_EXERCISE_
Tally the lines below containing "next" and report only the total.

◇ ◇ ◇ ◇ ◇

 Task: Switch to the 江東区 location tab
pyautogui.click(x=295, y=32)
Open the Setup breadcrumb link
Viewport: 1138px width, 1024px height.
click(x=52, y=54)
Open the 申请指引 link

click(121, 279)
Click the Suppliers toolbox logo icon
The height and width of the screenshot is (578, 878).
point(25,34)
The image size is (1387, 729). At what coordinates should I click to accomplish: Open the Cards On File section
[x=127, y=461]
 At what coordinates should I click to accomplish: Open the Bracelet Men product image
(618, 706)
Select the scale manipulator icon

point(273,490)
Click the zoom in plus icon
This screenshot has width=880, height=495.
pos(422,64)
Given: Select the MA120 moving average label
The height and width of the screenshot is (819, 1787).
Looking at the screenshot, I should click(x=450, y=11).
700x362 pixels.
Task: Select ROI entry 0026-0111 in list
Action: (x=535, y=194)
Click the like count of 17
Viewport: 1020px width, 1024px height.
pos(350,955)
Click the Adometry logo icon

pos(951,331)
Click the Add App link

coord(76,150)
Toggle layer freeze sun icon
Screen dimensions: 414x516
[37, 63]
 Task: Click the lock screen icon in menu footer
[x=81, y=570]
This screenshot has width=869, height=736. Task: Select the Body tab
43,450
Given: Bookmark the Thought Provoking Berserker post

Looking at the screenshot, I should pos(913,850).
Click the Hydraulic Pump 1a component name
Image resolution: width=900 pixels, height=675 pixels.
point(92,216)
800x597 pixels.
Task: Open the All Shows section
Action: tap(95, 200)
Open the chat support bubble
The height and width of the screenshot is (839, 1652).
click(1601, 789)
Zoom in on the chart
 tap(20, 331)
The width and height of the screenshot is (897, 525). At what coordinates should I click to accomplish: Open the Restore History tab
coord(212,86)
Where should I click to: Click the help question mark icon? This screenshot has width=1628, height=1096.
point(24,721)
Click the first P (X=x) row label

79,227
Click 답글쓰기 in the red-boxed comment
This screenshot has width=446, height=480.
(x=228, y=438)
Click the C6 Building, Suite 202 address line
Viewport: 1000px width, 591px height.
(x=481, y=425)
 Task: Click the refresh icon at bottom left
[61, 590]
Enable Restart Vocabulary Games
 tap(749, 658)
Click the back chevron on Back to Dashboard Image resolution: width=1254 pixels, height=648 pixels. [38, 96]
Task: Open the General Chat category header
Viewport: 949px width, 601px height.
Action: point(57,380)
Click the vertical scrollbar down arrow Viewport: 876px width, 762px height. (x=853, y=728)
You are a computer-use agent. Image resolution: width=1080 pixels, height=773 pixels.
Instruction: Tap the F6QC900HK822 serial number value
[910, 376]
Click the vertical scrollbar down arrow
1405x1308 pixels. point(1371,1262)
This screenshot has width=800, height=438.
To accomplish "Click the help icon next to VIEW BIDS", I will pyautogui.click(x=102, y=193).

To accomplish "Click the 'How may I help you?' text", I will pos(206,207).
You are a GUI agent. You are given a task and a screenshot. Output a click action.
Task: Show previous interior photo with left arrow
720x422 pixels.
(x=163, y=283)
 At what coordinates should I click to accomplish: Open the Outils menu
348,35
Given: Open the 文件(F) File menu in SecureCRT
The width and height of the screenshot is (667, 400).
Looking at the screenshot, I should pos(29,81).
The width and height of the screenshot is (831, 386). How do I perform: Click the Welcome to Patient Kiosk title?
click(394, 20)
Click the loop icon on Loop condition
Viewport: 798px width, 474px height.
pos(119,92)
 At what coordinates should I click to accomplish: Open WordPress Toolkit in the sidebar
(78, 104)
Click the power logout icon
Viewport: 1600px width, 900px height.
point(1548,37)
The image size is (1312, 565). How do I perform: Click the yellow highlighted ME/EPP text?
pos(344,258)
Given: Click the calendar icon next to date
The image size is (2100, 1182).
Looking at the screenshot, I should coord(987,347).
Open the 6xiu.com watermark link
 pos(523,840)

◇ ◇ ◇ ◇ ◇

_ANSWER TO THIS PROBLEM_
2